» Aim of the task
Each line from the opening of the records that follow to the line with "Given: Click the help" needs to be written out exactly. Add nothing.

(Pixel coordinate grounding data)
────────────────

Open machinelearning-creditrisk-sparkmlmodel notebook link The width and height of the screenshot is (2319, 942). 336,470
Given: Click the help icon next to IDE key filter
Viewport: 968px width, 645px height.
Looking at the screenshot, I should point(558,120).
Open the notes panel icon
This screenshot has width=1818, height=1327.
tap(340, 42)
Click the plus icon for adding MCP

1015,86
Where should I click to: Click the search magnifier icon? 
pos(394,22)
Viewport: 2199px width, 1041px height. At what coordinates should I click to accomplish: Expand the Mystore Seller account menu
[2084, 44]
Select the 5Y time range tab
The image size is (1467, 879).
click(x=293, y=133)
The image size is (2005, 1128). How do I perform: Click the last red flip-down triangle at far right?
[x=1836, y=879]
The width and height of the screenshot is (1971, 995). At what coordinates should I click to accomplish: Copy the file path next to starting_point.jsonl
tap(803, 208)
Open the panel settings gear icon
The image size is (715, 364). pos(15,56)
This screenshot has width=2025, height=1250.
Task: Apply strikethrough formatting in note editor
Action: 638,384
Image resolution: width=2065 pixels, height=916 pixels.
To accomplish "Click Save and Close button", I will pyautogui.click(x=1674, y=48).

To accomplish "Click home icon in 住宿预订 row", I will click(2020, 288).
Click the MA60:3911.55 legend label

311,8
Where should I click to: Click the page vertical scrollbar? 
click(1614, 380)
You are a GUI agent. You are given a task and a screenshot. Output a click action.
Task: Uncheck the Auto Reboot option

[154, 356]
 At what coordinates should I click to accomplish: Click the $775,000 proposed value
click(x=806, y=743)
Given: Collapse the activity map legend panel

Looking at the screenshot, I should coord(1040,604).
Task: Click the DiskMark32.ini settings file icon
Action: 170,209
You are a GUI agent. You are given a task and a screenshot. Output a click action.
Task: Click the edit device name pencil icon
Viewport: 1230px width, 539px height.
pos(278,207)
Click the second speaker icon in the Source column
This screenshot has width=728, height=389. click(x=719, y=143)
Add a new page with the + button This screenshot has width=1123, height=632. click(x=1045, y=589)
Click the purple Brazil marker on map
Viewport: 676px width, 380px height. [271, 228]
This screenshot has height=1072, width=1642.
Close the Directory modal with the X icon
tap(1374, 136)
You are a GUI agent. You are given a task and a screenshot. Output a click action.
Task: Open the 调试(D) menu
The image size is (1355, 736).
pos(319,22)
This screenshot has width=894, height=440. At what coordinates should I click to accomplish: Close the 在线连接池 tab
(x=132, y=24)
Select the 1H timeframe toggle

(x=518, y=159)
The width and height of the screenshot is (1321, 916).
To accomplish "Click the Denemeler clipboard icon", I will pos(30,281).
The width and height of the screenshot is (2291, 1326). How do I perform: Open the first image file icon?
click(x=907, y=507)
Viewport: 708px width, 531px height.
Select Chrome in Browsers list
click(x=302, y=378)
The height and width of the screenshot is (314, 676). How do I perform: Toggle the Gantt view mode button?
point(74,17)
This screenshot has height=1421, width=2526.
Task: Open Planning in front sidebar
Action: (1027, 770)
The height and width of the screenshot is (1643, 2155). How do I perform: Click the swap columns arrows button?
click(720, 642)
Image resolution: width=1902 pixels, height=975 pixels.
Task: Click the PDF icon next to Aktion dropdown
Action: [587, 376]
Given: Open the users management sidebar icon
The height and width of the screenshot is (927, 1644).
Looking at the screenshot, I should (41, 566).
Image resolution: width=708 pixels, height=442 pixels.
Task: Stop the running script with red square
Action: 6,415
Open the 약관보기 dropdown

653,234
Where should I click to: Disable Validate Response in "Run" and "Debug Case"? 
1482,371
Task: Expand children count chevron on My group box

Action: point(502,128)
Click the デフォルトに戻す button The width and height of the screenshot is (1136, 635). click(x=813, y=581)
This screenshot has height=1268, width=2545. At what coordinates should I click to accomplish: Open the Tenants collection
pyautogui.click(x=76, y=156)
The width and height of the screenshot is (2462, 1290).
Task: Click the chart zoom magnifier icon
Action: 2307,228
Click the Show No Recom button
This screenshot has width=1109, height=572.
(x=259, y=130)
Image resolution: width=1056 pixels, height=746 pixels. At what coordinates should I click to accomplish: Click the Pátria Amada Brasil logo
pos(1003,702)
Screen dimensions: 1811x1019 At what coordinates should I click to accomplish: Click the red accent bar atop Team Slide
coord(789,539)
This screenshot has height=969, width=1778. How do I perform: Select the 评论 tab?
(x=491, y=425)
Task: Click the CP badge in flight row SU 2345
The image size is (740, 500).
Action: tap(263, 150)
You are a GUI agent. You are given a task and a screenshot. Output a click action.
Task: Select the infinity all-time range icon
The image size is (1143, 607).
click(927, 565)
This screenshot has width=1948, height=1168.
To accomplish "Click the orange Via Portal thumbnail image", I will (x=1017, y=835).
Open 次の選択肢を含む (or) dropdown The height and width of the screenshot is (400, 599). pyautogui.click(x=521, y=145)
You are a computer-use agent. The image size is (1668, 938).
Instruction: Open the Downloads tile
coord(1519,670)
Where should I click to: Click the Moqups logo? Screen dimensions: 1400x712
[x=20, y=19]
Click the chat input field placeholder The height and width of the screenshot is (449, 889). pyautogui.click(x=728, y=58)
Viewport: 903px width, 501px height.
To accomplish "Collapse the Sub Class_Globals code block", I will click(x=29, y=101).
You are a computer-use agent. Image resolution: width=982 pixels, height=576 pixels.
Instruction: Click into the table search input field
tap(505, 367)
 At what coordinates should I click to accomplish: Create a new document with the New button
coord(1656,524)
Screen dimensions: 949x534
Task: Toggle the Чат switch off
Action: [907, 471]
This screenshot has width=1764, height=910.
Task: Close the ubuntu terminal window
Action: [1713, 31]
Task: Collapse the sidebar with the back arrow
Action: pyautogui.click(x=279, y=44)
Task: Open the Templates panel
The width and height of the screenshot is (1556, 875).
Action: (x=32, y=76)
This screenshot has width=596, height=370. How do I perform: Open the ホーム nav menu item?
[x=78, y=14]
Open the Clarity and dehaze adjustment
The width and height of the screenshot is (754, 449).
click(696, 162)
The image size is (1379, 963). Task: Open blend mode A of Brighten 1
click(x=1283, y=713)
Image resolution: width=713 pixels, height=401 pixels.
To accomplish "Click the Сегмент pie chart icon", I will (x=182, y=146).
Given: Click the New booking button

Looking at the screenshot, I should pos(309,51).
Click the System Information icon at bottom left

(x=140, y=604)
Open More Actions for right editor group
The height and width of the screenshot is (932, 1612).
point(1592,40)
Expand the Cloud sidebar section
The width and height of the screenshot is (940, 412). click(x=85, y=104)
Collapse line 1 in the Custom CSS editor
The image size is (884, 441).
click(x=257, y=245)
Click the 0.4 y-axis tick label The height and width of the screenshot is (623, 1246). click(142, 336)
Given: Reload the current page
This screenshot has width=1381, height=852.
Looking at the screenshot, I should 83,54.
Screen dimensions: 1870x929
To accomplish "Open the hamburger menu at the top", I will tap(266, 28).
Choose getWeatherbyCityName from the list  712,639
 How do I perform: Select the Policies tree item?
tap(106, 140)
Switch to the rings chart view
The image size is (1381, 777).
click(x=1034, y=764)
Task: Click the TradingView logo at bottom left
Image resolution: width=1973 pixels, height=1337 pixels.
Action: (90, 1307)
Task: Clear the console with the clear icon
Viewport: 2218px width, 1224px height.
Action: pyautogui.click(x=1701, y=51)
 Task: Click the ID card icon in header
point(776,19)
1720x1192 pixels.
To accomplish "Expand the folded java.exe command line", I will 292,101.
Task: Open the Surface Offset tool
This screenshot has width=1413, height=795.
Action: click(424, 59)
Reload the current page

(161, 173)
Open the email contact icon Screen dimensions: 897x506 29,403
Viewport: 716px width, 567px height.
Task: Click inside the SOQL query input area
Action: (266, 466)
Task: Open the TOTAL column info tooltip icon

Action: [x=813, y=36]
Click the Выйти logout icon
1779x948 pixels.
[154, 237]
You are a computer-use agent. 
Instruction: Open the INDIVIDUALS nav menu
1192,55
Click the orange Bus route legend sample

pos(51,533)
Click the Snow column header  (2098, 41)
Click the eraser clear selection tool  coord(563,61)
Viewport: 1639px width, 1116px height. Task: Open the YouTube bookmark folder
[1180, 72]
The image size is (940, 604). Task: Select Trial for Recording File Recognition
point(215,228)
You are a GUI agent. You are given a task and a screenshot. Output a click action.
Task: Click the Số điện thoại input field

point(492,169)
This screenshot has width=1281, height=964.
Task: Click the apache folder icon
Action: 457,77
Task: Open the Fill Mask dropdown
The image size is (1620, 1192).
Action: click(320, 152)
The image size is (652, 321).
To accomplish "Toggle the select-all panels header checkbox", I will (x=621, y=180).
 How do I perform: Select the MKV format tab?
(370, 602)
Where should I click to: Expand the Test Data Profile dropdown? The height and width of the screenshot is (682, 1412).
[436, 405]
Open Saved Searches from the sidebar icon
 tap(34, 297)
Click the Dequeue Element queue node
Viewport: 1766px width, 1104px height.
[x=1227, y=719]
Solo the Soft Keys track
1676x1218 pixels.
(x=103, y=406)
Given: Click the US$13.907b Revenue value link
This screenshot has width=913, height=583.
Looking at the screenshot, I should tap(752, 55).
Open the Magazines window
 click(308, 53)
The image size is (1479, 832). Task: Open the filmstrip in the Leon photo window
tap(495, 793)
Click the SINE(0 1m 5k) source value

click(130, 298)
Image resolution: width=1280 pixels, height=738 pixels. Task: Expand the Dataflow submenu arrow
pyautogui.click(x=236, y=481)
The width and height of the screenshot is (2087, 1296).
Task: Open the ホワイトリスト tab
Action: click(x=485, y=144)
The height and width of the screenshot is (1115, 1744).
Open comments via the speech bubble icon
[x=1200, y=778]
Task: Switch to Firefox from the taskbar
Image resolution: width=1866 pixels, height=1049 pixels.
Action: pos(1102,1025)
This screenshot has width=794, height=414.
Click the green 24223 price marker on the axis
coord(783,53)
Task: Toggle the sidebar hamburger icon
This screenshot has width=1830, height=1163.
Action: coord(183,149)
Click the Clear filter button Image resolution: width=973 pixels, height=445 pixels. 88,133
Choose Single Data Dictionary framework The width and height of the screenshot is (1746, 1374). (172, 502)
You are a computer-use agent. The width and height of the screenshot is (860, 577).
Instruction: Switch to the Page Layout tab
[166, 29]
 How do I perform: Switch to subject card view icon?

────────────────

» Your solution
Open machinelearning-creditrisk-sparkmlmodel notebook link The width and height of the screenshot is (2319, 942). 336,470
Given: Click the help icon next to IDE key filter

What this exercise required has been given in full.